Lignin-Directed Construction of Vertical Ru/RuO 2 Electron–Bridge Interfaces for Low-Input Self-Powered Hydrazine-Water Splitting

Hydrazine oxidation reaction (HzOR) has emerged as a promising anodic alternative to the oxygen evolution reaction (OER) for efficient hydrogen production. Nevertheless, two-electrode electrolyzers demand substantial cell voltages and uninterrupted external power, curbing scalable implementation. Herein, hydrothermally activated lignin chelates with Ru³⁺ to direct the in situ formation of Ru/RuO₂ heterojunctions that, upon pyrolysis, are embedded within a hierarchical lignin-derived carbon (HLC) matrix to yield the Ru/RuO₂@HLC catalyst. Combined spectroscopy and DFT calculation uncover a dynamic dual-center (DDC) at the interface: a Ru⁴⁺-O-Ru⁰ electron bridge injects charge into RuO₂, while adjacent Ru undergoes reversible partial oxidation (Ru⁰ ↔ Ru³⁺) under bias. This DDC slightly elongates Ru-O and compresses Ru-Ru, enriches lattice oxygen, accelerates interfacial charge transfer, lowers the free-energy barrier of the rate-limiting *2NH → *2N step to 1.31 eV, and suppresses high-valence Ru dissolution.
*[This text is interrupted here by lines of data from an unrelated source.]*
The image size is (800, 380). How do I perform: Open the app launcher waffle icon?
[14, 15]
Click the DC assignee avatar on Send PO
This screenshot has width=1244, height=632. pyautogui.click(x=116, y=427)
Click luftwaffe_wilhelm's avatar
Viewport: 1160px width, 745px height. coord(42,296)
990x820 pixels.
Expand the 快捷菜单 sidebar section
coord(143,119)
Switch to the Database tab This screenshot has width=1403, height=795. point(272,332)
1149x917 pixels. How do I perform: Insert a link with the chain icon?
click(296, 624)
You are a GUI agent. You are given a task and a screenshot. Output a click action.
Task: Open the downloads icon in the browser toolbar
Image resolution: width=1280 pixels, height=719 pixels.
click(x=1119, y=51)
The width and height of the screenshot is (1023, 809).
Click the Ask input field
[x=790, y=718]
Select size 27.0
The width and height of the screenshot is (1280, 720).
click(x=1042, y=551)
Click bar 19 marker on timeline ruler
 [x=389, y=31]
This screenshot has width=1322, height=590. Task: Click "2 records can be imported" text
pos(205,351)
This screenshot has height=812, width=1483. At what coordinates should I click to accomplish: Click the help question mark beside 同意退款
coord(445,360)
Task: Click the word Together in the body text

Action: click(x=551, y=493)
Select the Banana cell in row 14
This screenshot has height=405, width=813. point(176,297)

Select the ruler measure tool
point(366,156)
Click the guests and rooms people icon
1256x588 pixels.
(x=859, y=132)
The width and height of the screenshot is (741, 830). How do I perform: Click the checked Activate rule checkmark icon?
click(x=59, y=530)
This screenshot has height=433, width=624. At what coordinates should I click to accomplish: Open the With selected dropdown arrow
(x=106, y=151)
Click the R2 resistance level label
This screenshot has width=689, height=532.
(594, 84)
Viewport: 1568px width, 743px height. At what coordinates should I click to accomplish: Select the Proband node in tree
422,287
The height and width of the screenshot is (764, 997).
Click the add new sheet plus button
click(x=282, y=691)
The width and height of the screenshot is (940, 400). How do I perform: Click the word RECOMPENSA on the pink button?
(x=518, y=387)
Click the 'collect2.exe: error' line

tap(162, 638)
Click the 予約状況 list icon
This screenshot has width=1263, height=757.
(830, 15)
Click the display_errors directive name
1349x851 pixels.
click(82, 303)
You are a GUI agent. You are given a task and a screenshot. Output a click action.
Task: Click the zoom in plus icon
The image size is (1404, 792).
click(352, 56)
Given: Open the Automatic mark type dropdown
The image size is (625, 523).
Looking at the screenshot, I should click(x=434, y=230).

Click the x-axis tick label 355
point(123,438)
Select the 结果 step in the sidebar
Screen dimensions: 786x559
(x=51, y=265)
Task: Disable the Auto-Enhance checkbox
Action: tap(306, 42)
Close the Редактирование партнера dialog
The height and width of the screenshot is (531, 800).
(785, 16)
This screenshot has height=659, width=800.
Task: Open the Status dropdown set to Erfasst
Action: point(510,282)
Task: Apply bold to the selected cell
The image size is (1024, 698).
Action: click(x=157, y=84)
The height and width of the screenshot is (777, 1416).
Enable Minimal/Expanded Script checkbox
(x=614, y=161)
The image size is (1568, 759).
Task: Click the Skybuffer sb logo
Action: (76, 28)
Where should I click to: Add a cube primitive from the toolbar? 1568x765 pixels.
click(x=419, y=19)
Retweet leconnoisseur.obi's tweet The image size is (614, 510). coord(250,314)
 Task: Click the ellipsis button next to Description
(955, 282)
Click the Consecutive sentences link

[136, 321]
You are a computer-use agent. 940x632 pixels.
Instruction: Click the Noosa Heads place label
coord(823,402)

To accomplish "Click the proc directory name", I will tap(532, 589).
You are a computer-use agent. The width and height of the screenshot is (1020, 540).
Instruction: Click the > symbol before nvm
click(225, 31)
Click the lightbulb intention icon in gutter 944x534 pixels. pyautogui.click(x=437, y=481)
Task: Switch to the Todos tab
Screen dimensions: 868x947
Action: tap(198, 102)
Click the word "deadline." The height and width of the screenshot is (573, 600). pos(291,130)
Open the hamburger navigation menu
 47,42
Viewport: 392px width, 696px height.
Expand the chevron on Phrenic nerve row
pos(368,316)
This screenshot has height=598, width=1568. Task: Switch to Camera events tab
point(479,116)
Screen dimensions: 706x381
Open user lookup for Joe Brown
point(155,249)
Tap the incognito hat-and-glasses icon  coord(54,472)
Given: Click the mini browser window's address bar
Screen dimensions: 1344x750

In 1.0 M KOH electrolyte, the as-prepared Ru/RuO₂@HLC catalyst achieves a hydrogen evolution reaction (HER) current density of 50 mA cm^-2 at an exceptionally low overpotential of 12 mV and surpasses commercial Pt/C. Replacing OER with HzOR significantly reduces the cell voltage to only 0.14 V at 100 mA cm^-2. A paired direct hydrazine fuel cell and an integrated overall hydrazine splitting deliver 2.32 mmol h^-1 of hydrogen at approximately 100% Faradaic efficiency, representing one of the highest hydrogen production rates reported to date for self-powered hydrazine systems. This work provides a scalable platform for waste-to-hydrogen conversion and highlights the potential of renewable biomass ligands for constructing high-performance interfacial electrocatalysts.